Cette infraction présente toutefois ses limites puisqu'elle ne permet de réprimer qu'une association et non d'appréhender ce qu'on appelle depuis une quinzaine de jours les « loups solitaires », pour lesquels nous ne disposons pas actuellement du cadre qui permettrait de les appréhender à titre préventif.

Il faut dire que cette infraction est très souvent critiquée. Considérée comme liberticide, elle est parfois présentée comme la répression de la pensée au-delà du passage à l'acte. Je pense qu'il s'agit là d'une présentation caricaturale. La jurisprudence est en effet assez stricte dans l'appréhension de ce délit et exige que les actes soient matérialisés. Toute la difficulté réside dans la définition du niveau. L'intention doit être claire et se situer au-delà d'un simple discours tenu en public entre deux personnes.

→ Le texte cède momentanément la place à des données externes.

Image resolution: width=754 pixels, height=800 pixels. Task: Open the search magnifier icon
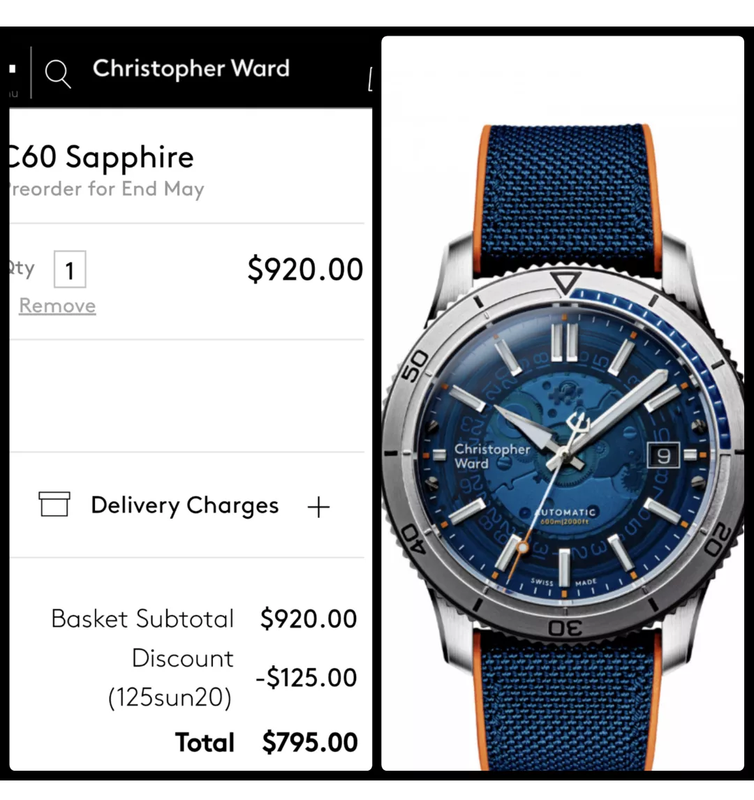pos(58,73)
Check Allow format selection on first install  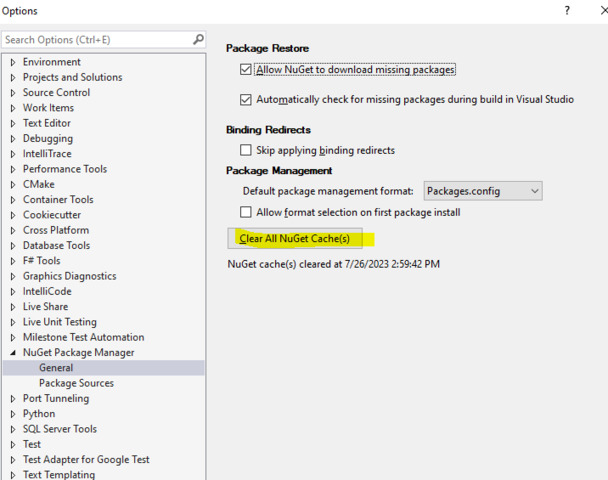pyautogui.click(x=246, y=212)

J'évoquais les échanges de mails : ils ont servi de fondement à des poursuites pour des infractions à condition qu'ils aient servi à établir des actes préparatoires, comme les repérages. La matérialisation peut être légère mais les actes qui fondent cette matérialisation doivent être précis.

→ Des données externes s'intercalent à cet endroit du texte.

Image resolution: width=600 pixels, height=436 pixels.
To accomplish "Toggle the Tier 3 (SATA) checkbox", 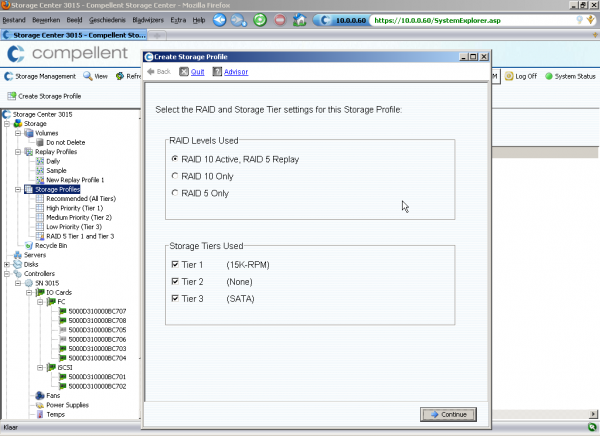I will tap(176, 299).
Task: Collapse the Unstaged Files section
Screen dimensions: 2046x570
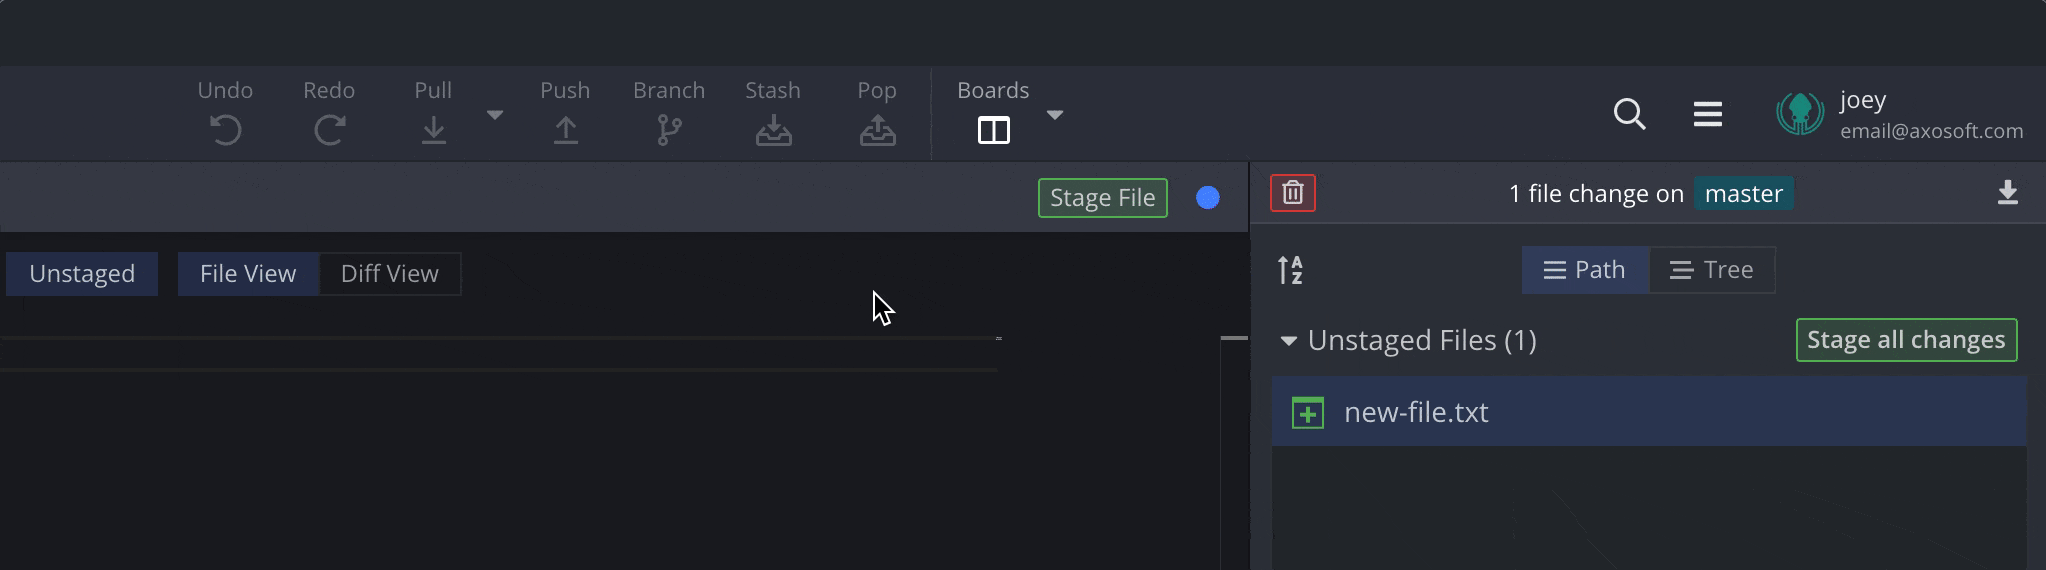Action: 1289,341

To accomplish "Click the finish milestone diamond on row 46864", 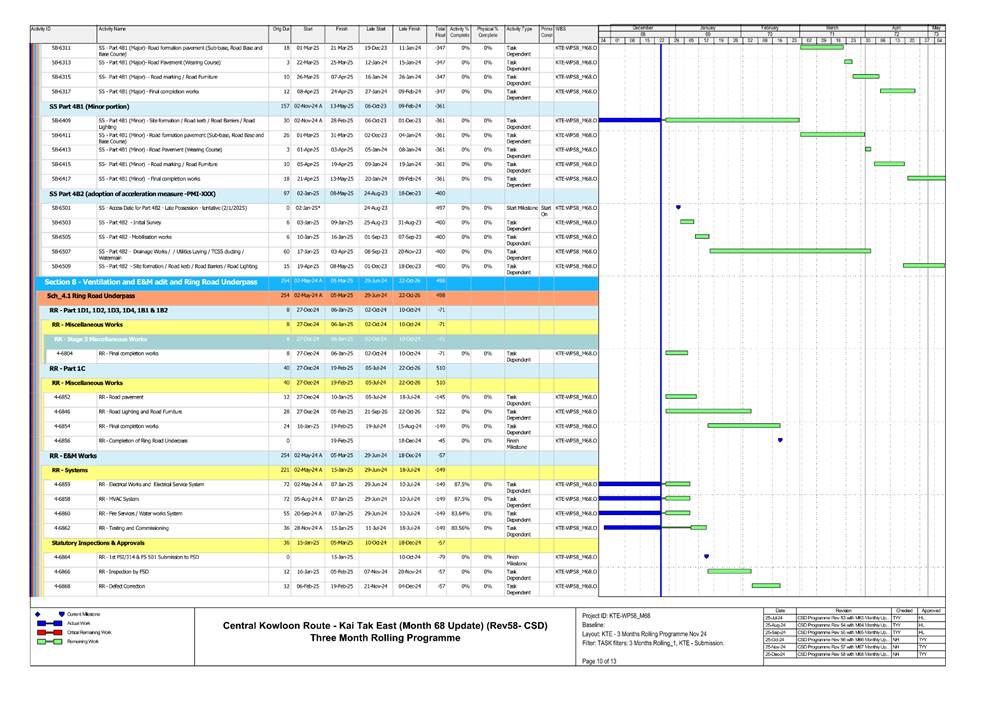I will click(x=706, y=556).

Un point manque aujourd'hui en droit pénal de fond, du fait de l'absence de réforme récente : il s'agit de l'appréhension du jihadisme médiatique, que vos interlocuteurs de ce matin ont peut-être abordé. Celui-ci a été présenté, notamment par Al-Qaïda, comme une part réelle du jihadisme islamiste ; en droit français, il est aujourd'hui uniquement appréhendé sous l'angle de l'apologie de faits de terrorisme ; or, l'apologie, qui est le fait de provoquer est davantage conçue dans la loi de 1881 comme une façon de fixer les limites nécessaires à la liberté de la presse, n'est pas perçue comme une base à partir de laquelle des groupes peuvent se constituer.

Je trouve pour ma part que fort peu d'actions sont engagées contre les sites montés en France qui organisent de véritables recrutements et donnent des conseils pour commettre des actes terroristes. Le régime de la loi de 1881 est, comme vous le savez, extrêmement complexe ; l'apologie, ne figurant pas dans la liste de l'article 421-1 que j'évoquais à l'instant, ne peut servir de fondement à l'infraction d'association de malfaiteurs terroriste. La jurisprudence s'est prononcée sur ce point et est aujourd'hui très claire.

Le socle procédural existe depuis la loi du 9 septembre 1986, date de la centralisation à Paris de l'ensemble du système judiciaire antiterroriste. Cette approche s'est montrée quelque peu originale à l'époque et se révèle aujourd'hui efficace. On la retrouve par exemple en Espagne ou en Belgique.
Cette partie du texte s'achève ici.